I tell my wife that I've heard grapes are bad for dogs. She shrugs the comment off as the typical kind of malarkey she's used to hearing from me, but something about the dread in my voice makes her instantly seal the trail mix container and set it on her end table like it's a bomb. Between the two of us, the validity of the statement will not be confirmed because nothing in either of our long histories on earth with grapes and dogs seems to support this insane notion. If this were a thing, wouldn't grapes come with a warning? Wouldn't dogs come with a warning? I take it to google.
"Dogs and grapes"
The results come back instantly. Grapes are very bad for dogs. How bad? One grape can kill your dog. What??! Well, what about raisins? Raisins are probably worse. How??! No one knows for sure, but google seems to be as positive about this as about anything that while some dogs can survive a grape incident with no harm, some unspecified number will develop symptoms of toxicity within 12 to 24 hours-- vomiting, prolific nasty diarrhea, unusual lethargy. If this happens, you can kiss Rover good-bye. The lucky ones will have severe kidney damage that will infirm them for the rest of their miserably short lives. Most dogs will die within 3 to 4 days. What??!! How many dogs does this happen to? 50 to 75% of dogs that die of kidney failure have had a grape. Okay!! Whatever that means!! Can anything be done? Induce vomiting with hydrogen peroxide. On the other hand, don't induce vomiting. If you see your dog eating a grape call your vet immediately! On second thought probably best just to take the dog to the vet for several days' observation. What do vets say? What does the AKC say? These are vets and the AKC!! One site offers to diagnose your dog over the web for $75.
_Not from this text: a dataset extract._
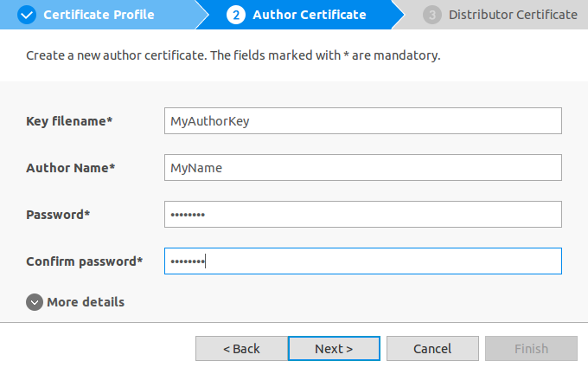Click the Author Name* label
Screen dimensions: 588x374
coord(71,168)
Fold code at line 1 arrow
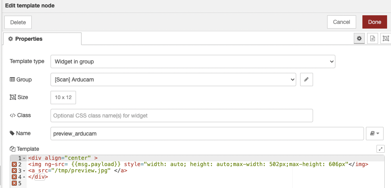 point(24,158)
As I'm scouring page after page in search of some reasonableness, some ounce of pushback, some voice of sanity and calm and coming up empty, I'm sinking deeper and deeper into a rabbit hole of despair. For my wife, who went across three states to get Argos just before COVID hit and for whom he has become a kind of totem of health and youth and entertainment sustaining her through a dark time, this is all too much. She begs me to stop reading it. My heart is breaking for her. How many raisins did he eat? A few. The words almost choke on the way out of her mouth: Maybe ten.
Through all of this Argos is sitting on the couch observing us, looking particularly healthy, innocent, adorable, puppyish. Probably wondering where the next raisin is.
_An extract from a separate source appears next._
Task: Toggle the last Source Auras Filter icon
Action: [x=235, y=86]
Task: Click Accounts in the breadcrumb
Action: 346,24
Could we be witnessing the end? In my mind I'm trying out the notion of resisting my reluctance to believe that by allowing raisins into our house we have murdered our dog to get the oomph to rush the dog to the vet for a stomach pumping as google seems to be urging me to. My wife just wants to go for a walk. She does not want to yield to the panic that google is trying to enflame in us. For me it's too late, but a part of me wants to rebel against this unprecedented unanimity in the google results. We agree that we will not take the dog to the vet. We will not call the vet. We will not induce vomiting. We will go for a walk. If Argos starts vomiting or squirting diarrhea everywhere or becomes catatonic over the next few days we will be chastened and take immediate action. In the meantime, we will not speak of this again.
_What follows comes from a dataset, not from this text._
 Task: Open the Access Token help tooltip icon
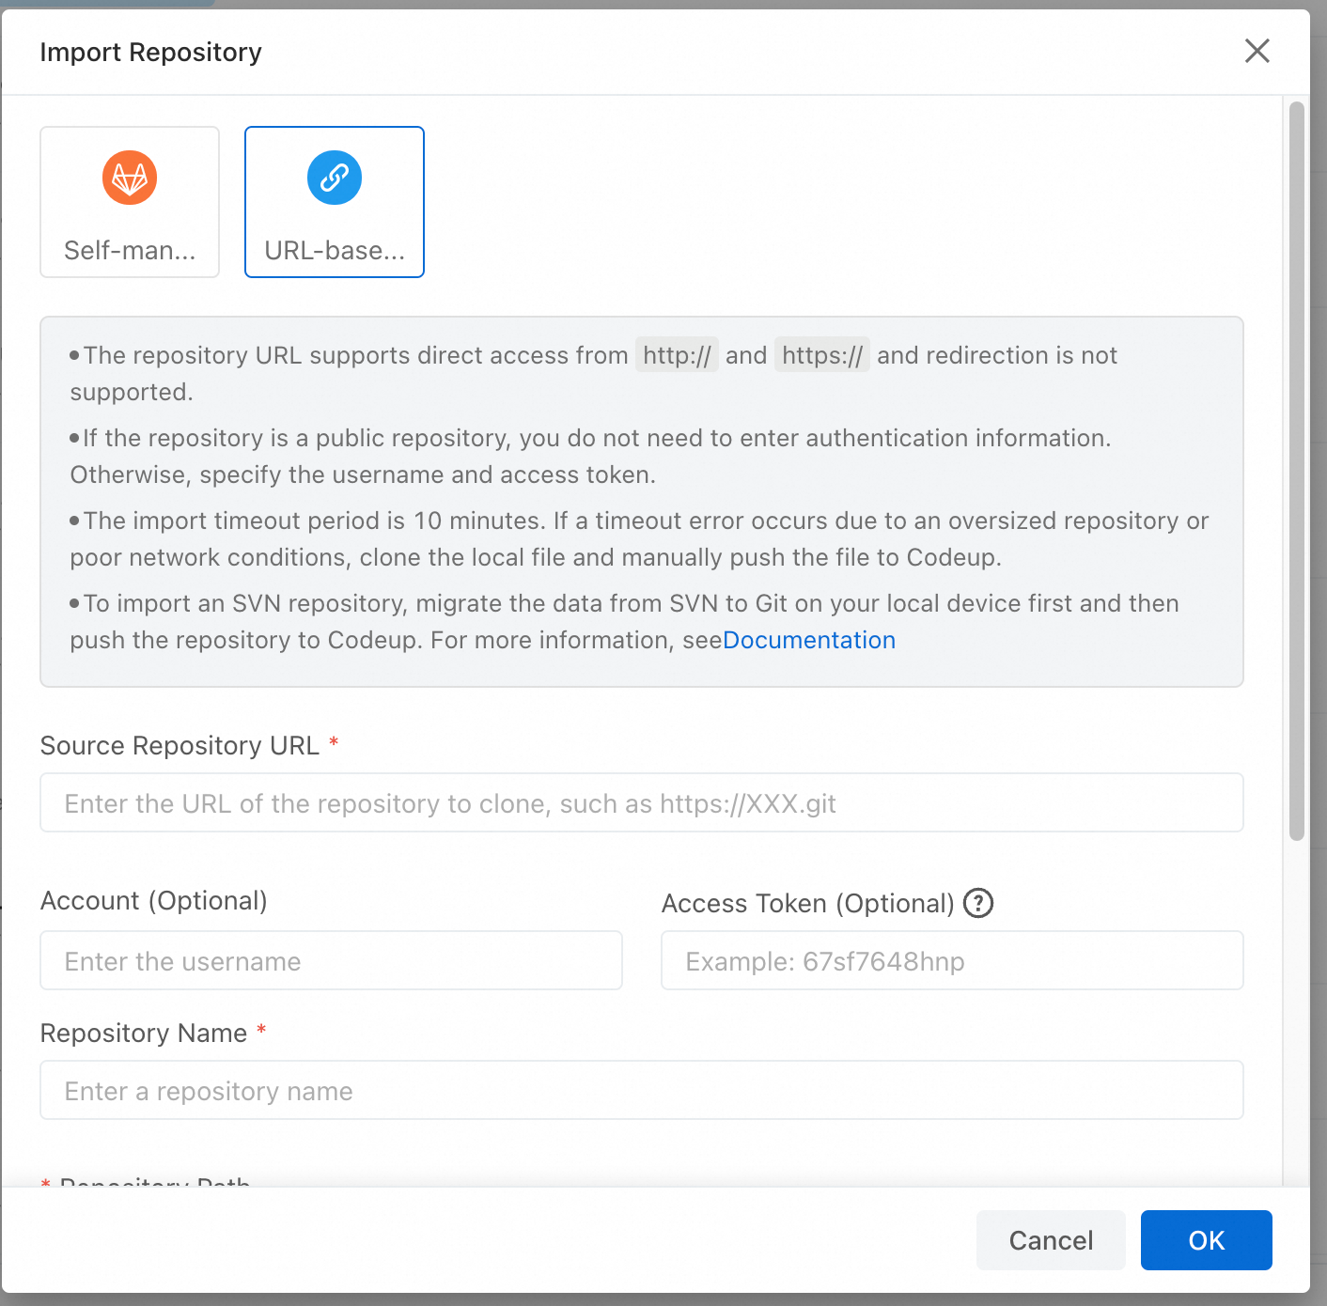(978, 903)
In spite of our resolve, a dark cloud hung over proceedings for the next couple of days. What were those ten raisins doing to our baby in there? There was no vomiting, no diarrhea, no lethargy. In fact, there was no poop for 2 days. A little alarming, but even through the dark lens of doom, Argos persisted in being Argos. In 2 days, poop came. It was normal.
He has survived the 4 day death watch, but will Argos survive this episode indefinitely? I have no idea. His forbear, Penelope, lived to a ripe old age following her brush with a grape (and who knows how many other dozens of grapes, raisins and currants were fed to her or scavenged by her without being brought to anyone's attention). But it has been several days and those ten raisins Argos ate are fading from prominence in our minds. In the cooler light of day I've gone back to those results in search of some statistic, some fact, something real to hang this panic on, and my conclusion is that the search itself is the only thing real about it. Apparently for some small percentage of dogs, it was only recently (some say 1989) discovered that grapes could be toxic. As to why this is so or even if it is real, a case could be made that the scientific results are not yet conclusive. The google results on the other hand are overwhelming.
From what I can tell, in spite of the unanimity in the google results, there is no way to use them to overcome any skepticism you may feel about the quality of information you can find on the topic on the internet; and to the shame of the veterinary profession, that is with plenty of input from vets. The volume of sudden panic on this in spite of millennia of dogs and grapes coexisting peacefully is somewhat reminiscent of the emergence of peanut allergies and satanic daycare facilities as cause for national alarm within the same time frame. For all of the internet's abundant power to answer a multitude of questions that cross our minds, there are some areas-- our dogs, our children, other people's fetuses-- that seem to invite hyperactive concern and a leaping to conclusions:
If you are contemplating sharing a bowl of grapes or raisins with your dog, maybe don't. But if your dog has had a grape and you'd like to know what to do, I'll make a case as a reformed inveterate grape pusher for taking your dog for a walk.